▶ **Your objective**: Rewrite the lines between the one containing "You are a computer-use" and the end of the data, inclusive, swapping "microphone" for "mic button" and changing nothing else. Give only those lines and leave out the pictures.

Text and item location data
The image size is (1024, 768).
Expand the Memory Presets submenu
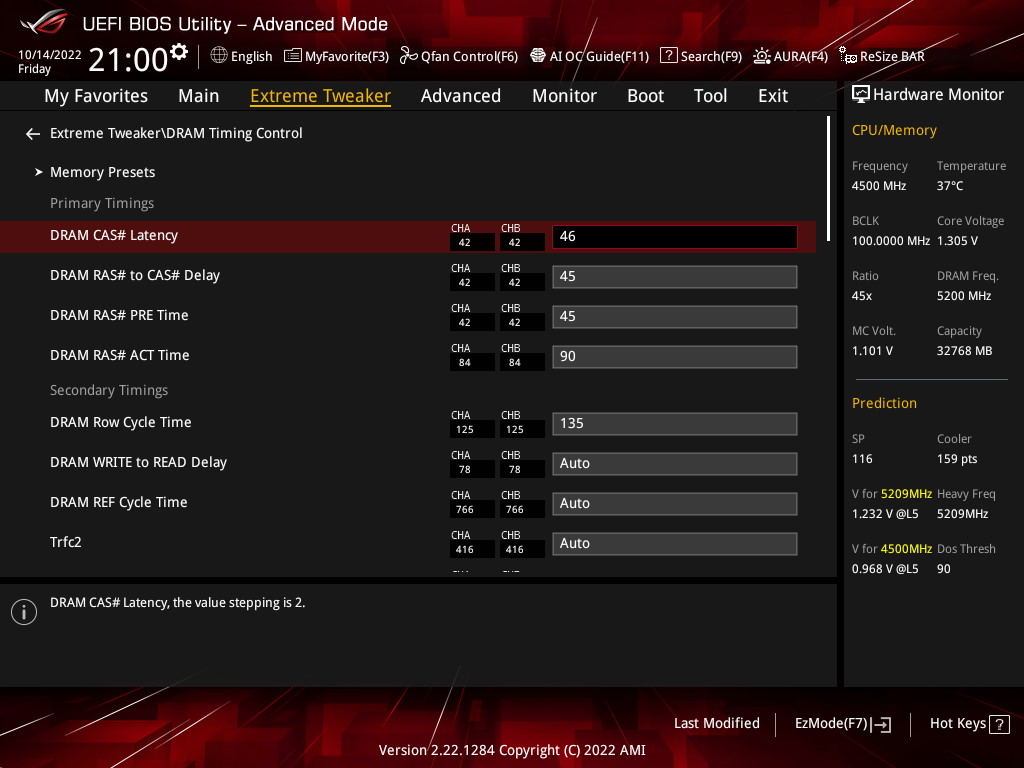tap(102, 172)
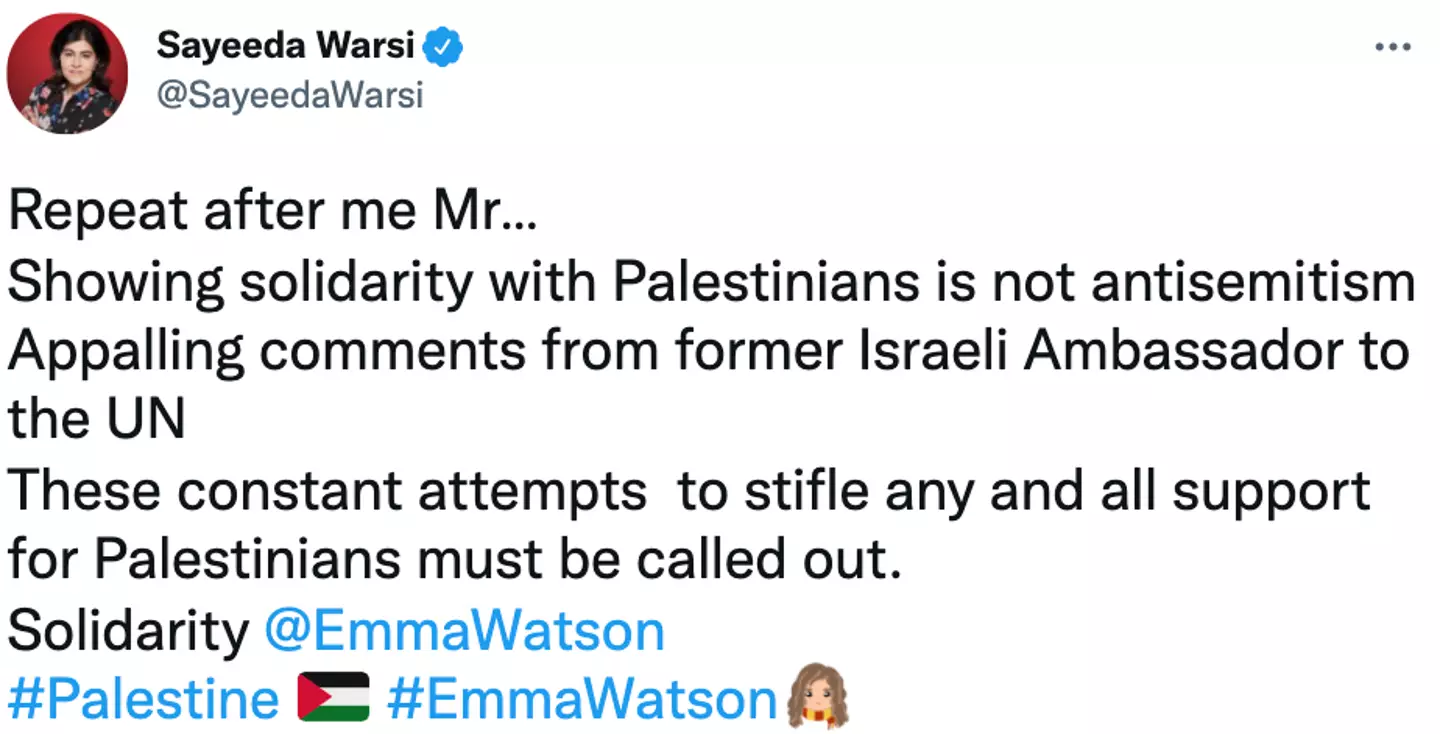Click the verification badge next to the name
This screenshot has height=734, width=1440.
tap(440, 44)
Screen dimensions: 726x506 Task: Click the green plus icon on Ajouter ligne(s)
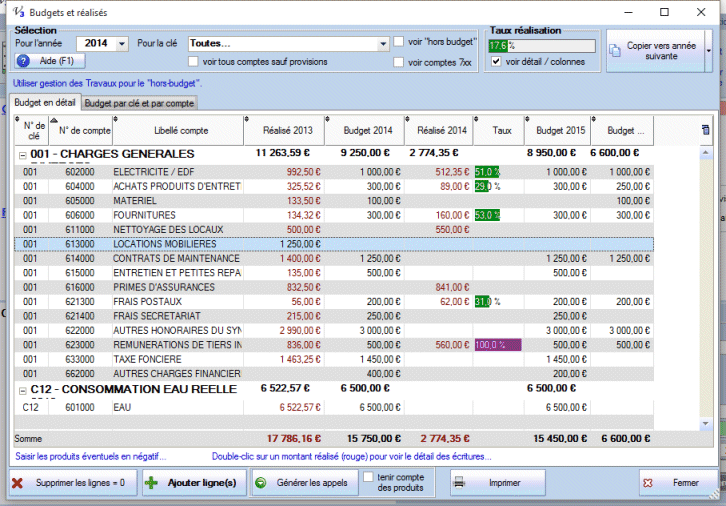pos(152,483)
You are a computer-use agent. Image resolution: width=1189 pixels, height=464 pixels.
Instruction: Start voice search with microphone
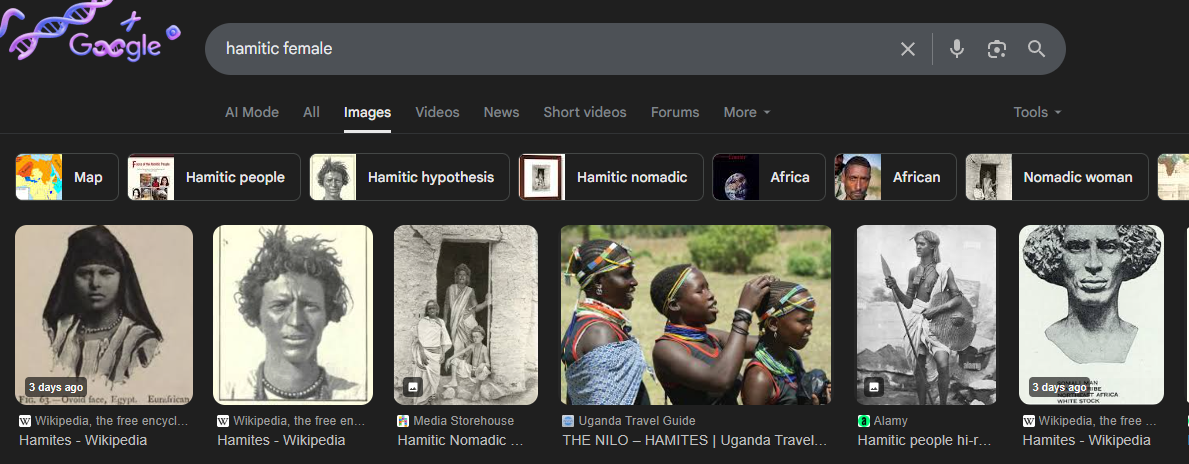point(957,49)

▶ **Answer to this exercise**:
You are a computer-use agent. Image resolution: width=1189 pixels, height=464 pixels.
Instruction: Start voice search with mic button
point(957,49)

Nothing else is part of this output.